The main problem I see, however, is that most Gulf states just don't want to cooperate - they want to compete. The plight of Gulf Air is a good example - three of the original four owners have started their own airlines. Qatar is doing everything that Dubai is doing. Dubai and Bahrain are already competing in terms of finance.
I agree with you that this integration should happen, but I am very pessimistic that it ever will.
Posted by: secretdubai at July 30, 2005 09:32 AM
Neither Kuwait nor Bahrain are absolute monarchies as both have elected parliaments and more importantly other centres of power within the political system.
The problem for economic integration which has been the engine in Europe over the last 50 years is that Gulf states' hydrocarbon based economies tend to be competitors rather than producers of products their neighbours might want. Without what was termed 'neofunctionalist' economic integration leading to political integration, the GCC has to be statist in nature.
The worst problem with the GCC though is the dead hand of Saudi Arabia. While not being able to offer its smaller neighbours any sort of security guarantees it has poisoned the political atmosphere with its wahabism and authoritarianism.
Posted by: Bahrain Mannequin at July 30, 2005 07:50 PM
I agree completely with what both of you have said with regard to cooperation vs. competition. I specifically had the airline sector in mind when I wrote about economic champions- it seems crazy for Qatar Airways, Emirates and Etihad in particular to be expanding and competing the way they are when they are all based next door to one another.
Dubai isn't even cooperating with its neighboring emirates in terms of transport and housing, leave alone with neighboring countries in terms of bigger issues. And anyone who's been here for a week can see how that's turned out.
What is most necessary to remedy the current situation, so far as I can see, is political will among the rulers- if each one gives up their dream of being the center of everything, all of them have a future. If not, there is a good chance of a lot of economic ugliness caused by massive borrowing and failed over-ambitious projects.
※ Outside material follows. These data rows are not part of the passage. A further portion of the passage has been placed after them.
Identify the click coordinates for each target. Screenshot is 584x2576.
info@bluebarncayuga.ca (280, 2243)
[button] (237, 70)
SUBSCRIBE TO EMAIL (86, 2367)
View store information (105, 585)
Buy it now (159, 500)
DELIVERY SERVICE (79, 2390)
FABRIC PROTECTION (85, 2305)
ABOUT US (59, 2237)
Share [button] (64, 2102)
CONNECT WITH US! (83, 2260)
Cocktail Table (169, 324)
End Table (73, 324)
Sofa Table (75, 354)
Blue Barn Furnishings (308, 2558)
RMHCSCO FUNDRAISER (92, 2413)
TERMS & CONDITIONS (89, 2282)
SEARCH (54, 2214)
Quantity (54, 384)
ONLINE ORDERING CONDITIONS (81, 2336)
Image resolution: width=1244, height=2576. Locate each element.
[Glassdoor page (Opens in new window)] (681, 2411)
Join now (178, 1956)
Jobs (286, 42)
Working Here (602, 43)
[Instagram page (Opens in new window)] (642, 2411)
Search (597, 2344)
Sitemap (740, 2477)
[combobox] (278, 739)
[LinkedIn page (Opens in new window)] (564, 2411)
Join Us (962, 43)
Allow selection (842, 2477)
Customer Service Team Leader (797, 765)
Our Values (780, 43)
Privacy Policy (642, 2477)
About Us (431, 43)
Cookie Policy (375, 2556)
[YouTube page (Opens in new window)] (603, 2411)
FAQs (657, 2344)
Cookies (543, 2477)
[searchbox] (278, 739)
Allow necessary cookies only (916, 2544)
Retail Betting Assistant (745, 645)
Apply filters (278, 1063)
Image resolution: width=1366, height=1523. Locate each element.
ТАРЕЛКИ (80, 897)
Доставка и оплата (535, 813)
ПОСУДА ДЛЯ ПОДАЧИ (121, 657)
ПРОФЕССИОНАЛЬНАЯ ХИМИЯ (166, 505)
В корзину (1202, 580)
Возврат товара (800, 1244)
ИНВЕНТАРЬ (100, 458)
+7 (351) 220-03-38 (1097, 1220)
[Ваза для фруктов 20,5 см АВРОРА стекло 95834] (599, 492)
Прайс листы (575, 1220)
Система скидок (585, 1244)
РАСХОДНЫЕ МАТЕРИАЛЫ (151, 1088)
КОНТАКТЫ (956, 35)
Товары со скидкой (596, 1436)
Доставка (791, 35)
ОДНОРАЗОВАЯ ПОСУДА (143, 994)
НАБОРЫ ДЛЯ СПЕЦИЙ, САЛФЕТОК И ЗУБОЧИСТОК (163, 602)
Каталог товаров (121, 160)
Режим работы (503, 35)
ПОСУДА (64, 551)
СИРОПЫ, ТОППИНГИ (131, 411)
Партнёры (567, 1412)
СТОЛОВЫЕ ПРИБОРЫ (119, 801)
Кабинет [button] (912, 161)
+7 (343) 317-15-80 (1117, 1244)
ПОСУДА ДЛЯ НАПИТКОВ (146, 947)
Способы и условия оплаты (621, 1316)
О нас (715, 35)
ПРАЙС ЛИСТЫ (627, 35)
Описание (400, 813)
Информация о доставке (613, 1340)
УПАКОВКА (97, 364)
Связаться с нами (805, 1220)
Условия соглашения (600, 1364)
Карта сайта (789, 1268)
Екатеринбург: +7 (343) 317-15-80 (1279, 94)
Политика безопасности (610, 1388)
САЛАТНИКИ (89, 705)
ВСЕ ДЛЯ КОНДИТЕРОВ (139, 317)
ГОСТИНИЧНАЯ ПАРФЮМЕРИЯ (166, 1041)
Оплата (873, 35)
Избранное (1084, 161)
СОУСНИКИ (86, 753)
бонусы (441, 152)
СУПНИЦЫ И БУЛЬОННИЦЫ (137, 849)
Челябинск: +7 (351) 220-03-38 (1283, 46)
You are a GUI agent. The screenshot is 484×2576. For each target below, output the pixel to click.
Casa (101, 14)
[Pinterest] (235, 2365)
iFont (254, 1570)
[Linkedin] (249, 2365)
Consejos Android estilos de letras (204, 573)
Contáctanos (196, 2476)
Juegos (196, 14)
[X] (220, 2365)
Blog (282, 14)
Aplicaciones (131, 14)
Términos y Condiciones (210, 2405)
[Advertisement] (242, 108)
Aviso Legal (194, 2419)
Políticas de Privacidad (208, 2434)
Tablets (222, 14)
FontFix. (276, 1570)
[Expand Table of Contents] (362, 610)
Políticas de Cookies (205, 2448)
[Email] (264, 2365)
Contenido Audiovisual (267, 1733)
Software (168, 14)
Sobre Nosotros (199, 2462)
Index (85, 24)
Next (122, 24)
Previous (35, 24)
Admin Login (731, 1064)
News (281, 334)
I used the term 'absolute monarchy' mainly to differentiate from constitutional monarchies in the Western European tradition and point out the predominant positions of their monarchs. While the term might perhaps not be strictly accurate in the cases of Kuwait and Bahrain (and to a lesser degree even Oman and Qatar), the rulers do have the final word on important matters, as can be seen by their suspensions of legislative bodies for years a time, and subsequent rule by decree when they got out of hand.
I'm rather curious about the last statement- with the possible exception of Sharjah, where in the Gulf has Saudi Arabia actively exported Wahhabism in the past 30 years?
Posted by: Dubaiwalla at July 31, 2005 12:51 PM
I recall from my visit there that a couple of the Emirates (Sharjah and Ajman) who can't agree who's responsible for paving the roads between the two of them, with the result that there's c. 200 meters of unpaved dirt roads between them. Which become really interesting driving during the week or so of rain.